Noem's Future On Capitol Hill
November 3, 2010, 5:55 PM
SIOUX FALLS, SD -
Kristi Noem is riding a wave of Republican dominance that's changed the political landscape on Capitol Hill. Noem defeated Democratic incumbent Stephanie Herseth Sandlin for South Dakota's lone U.S. House seat. We look at what Noem's election could mean to South Dakota over the next two years.
Political analysts and voters alike will closely follow Noem's first few weeks and months in office. An Augustana College political science professor says being in the new majority party in the House bodes well for Noem's political future.
Noem's success on Election Night could vault her into a plumb appointment as a subcommittee chair in the U.S. House.
"That tends to happen, especially when you win a seat that had in the past been a fairly secure seat for the other party and sometimes you get some notice," Augustana College political science professor Brent Lerseth said.
Lerseth says Noem will be an advocate for bringing federal dollars to South Dakota, despite running as a fiscal conservative who was critical of wasteful stimulus spending.
"And she's already said for example that she'd want to make sure that we maintain funding for Ellsworth and some of those things too, so whereas other states may look at that and say those funds would be better used in our states for our projects, I think she's going to continue to say that for South Dakota as well," Lerseth said.

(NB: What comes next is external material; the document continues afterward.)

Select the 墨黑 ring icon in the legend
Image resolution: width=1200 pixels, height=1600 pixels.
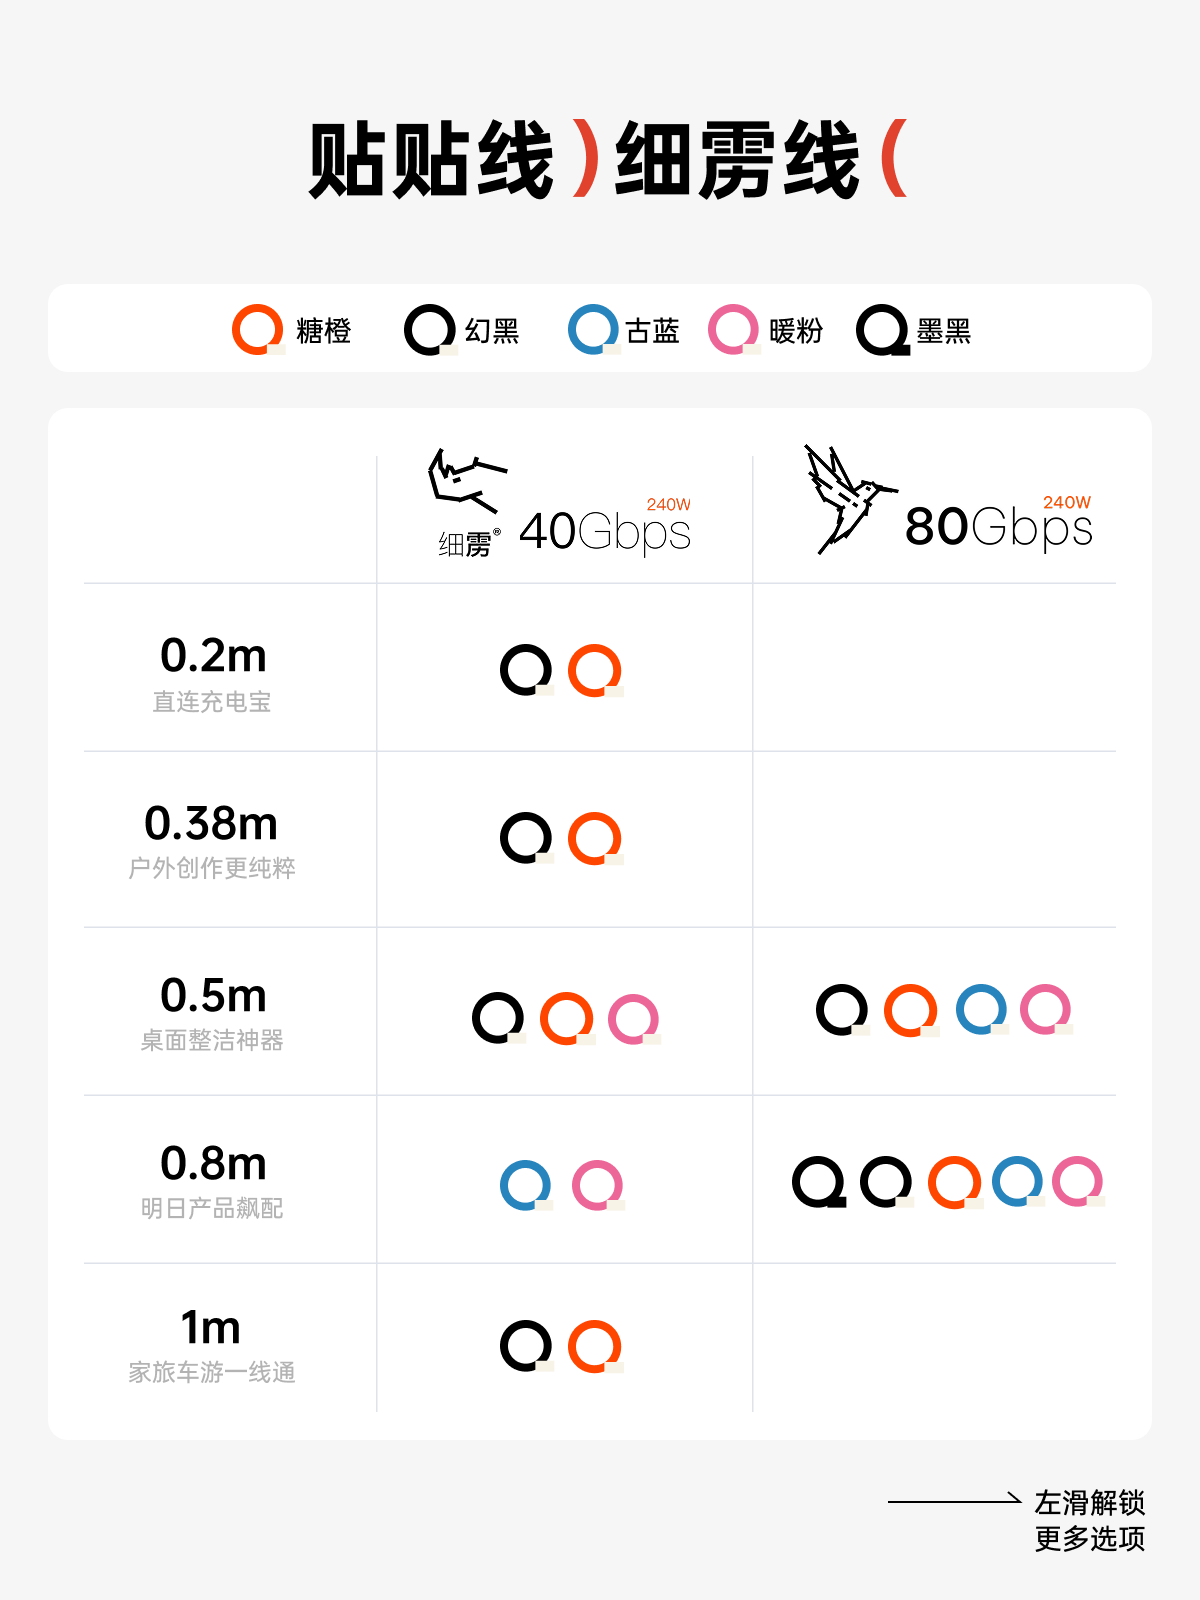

Lerseth says while Noem will try to position herself to champion issues important to South Dakota like agriculture, she'll run into the hard political reality that Democrats are still in charge of the Senate and White House.
"And so anything that you're really supporting or your party's supporting is going to have to be understood as one that has to be at least a compromise position to have any chance of passing," Lerseth said.
But all Congressional newcomers face a legislative learning curve, so Noem will have to do her homework.
"There's obviously a huge transition going from the state legislature to Congress and a reality sets in very quickly that you're one vote among 435," Lerseth said.
Lerseth says Independent House candidate B. Thomas Marking likely took votes away from both Noem and Stephanie Herseth Sandlin. Lerseth says Marking's surprisingly strong finish may force both parties to look at ways to appeal to Independent voters.